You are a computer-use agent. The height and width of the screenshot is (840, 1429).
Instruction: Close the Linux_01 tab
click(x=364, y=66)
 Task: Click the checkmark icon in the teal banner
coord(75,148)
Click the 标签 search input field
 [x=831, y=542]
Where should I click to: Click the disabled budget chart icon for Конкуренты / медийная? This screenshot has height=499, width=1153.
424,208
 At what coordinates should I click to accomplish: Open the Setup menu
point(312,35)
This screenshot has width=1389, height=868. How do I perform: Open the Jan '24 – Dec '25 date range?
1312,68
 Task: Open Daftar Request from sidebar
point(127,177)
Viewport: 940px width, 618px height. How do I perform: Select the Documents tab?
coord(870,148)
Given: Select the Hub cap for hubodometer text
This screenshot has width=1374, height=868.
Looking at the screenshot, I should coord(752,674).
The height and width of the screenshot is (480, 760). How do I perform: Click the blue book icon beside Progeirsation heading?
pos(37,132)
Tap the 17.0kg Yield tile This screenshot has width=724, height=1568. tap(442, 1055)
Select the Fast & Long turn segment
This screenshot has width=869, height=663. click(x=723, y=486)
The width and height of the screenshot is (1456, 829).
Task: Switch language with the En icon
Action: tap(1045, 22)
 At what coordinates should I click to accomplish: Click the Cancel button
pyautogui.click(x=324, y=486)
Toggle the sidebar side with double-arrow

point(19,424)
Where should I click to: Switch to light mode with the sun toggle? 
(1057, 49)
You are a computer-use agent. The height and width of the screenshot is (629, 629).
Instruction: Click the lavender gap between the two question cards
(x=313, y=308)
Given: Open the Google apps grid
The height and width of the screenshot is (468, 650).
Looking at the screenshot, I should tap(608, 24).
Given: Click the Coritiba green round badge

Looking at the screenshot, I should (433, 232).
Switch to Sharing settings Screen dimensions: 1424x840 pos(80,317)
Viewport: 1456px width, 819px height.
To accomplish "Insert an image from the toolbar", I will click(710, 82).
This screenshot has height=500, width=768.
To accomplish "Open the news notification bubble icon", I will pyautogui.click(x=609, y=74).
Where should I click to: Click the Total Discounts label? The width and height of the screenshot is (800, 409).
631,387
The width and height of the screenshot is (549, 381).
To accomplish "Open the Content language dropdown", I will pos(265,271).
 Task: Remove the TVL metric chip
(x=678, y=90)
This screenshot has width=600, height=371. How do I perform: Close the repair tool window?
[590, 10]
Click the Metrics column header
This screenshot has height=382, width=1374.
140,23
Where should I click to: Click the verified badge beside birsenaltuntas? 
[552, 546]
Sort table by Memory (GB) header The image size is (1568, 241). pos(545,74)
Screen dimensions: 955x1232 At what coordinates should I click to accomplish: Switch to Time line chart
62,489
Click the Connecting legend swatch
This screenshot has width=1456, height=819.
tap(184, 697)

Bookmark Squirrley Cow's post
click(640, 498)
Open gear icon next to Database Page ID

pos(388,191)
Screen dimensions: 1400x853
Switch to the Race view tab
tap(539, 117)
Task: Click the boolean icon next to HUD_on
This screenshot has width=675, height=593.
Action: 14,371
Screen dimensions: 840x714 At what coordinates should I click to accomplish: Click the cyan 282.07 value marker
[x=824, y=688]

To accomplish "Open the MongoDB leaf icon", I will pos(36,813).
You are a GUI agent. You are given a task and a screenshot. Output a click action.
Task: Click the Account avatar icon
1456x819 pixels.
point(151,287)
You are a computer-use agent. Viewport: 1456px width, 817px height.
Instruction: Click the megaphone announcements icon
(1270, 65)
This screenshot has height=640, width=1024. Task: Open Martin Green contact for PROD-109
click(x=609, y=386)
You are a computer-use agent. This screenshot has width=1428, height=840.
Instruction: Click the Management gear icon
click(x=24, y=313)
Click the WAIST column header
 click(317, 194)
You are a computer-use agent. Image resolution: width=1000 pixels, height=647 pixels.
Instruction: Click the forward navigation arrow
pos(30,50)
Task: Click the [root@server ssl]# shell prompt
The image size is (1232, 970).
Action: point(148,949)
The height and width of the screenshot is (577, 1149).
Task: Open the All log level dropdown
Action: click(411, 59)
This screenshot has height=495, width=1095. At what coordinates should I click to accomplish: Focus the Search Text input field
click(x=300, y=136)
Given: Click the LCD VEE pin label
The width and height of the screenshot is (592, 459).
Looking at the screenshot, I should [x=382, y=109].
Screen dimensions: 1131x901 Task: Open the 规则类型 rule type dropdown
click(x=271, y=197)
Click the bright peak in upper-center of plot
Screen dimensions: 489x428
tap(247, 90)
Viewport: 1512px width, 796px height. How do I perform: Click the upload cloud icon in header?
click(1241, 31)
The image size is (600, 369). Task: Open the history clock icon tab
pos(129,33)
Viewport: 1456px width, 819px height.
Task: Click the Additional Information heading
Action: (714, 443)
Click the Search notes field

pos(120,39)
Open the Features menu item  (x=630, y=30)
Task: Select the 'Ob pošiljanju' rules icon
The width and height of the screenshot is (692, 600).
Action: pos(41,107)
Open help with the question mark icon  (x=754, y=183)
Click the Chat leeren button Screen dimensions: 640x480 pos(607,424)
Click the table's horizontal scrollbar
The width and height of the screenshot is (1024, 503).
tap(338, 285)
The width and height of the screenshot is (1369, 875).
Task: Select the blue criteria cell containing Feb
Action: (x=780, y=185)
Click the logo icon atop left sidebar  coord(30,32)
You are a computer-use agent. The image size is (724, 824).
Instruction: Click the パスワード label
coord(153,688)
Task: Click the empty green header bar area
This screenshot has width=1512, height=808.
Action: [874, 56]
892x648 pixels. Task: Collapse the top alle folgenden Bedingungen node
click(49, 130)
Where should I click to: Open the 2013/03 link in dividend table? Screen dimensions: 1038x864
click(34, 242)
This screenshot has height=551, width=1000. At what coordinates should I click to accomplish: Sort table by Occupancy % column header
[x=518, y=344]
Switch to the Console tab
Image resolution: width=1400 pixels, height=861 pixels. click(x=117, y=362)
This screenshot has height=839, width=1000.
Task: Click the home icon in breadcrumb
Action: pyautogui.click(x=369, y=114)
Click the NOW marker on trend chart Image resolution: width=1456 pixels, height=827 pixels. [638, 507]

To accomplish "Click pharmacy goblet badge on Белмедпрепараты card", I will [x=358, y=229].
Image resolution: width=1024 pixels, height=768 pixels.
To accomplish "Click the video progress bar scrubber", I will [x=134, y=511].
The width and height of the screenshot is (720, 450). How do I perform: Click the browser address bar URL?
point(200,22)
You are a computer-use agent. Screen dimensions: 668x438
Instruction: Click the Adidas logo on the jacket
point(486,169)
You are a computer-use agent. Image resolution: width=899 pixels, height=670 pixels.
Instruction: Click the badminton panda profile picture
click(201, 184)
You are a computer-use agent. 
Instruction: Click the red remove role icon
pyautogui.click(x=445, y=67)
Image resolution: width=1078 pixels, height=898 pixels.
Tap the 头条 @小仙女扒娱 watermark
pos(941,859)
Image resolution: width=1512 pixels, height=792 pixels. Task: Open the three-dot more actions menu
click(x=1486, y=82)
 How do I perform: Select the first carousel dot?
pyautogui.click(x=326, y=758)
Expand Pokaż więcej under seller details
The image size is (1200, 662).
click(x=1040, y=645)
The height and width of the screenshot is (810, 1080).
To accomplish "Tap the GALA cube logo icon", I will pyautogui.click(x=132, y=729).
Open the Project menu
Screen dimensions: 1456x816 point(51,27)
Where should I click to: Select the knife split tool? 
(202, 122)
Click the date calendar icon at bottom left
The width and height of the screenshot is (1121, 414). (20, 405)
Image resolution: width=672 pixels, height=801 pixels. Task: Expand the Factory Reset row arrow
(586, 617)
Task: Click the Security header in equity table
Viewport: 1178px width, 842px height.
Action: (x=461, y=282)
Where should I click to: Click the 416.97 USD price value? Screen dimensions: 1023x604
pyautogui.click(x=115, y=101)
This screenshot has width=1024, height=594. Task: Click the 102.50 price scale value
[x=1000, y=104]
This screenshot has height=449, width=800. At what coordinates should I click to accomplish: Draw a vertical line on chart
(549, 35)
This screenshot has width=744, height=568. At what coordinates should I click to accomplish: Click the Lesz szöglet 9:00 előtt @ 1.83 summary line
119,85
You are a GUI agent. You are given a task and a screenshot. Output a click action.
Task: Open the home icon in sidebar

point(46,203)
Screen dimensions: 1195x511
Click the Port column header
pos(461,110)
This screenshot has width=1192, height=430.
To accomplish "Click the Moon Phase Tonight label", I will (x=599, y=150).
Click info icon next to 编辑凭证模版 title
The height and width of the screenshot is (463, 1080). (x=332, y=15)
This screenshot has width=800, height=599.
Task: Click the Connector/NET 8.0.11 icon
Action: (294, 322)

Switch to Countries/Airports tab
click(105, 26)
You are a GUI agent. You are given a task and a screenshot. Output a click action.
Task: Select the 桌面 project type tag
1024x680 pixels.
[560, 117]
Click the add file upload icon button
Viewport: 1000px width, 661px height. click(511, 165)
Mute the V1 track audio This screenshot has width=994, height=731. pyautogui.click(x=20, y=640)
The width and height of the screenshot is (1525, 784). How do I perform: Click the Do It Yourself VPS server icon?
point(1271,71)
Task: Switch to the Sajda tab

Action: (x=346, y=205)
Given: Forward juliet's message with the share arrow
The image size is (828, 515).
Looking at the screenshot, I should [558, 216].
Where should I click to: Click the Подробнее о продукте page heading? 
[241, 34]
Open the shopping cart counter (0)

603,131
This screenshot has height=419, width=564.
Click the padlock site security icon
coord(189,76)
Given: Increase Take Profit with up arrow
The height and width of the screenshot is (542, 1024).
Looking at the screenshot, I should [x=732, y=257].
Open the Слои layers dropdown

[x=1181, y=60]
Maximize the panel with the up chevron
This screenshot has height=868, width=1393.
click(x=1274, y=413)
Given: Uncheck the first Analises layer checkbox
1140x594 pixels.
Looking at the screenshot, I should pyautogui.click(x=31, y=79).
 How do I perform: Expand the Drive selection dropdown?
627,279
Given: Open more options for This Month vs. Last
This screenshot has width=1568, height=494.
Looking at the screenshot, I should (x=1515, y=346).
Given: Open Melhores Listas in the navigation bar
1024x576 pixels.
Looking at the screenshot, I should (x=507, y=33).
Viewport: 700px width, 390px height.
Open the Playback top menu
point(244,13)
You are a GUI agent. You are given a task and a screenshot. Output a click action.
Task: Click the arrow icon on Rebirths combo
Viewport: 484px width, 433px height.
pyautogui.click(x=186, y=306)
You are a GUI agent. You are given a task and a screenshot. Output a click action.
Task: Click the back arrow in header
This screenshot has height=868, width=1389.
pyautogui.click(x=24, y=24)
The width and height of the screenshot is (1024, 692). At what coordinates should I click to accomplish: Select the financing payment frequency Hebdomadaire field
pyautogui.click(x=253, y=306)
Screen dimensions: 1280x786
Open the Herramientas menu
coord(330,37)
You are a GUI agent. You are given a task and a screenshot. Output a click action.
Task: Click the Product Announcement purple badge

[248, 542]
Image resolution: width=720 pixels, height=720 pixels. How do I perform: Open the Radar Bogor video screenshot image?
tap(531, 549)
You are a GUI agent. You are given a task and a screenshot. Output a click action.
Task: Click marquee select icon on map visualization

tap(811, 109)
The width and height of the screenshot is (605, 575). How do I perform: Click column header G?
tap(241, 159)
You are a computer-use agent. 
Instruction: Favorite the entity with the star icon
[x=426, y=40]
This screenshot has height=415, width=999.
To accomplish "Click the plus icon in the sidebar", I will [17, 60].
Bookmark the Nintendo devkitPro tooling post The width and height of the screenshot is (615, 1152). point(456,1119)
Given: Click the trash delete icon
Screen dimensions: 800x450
+ + + +
List every line of the entries above that contains the string "with", matching case exactly.

--- COMPLETE ANSWER ---
Task: Switch language with the En icon
Toggle the sidebar side with double-arrow
Where should I click to: Switch to light mode with the sun toggle? 
Open help with the question mark icon  (x=754, y=183)
Given: Forward juliet's message with the share arrow
Given: Increase Take Profit with up arrow
Maximize the panel with the up chevron
Instruction: Favorite the entity with the star icon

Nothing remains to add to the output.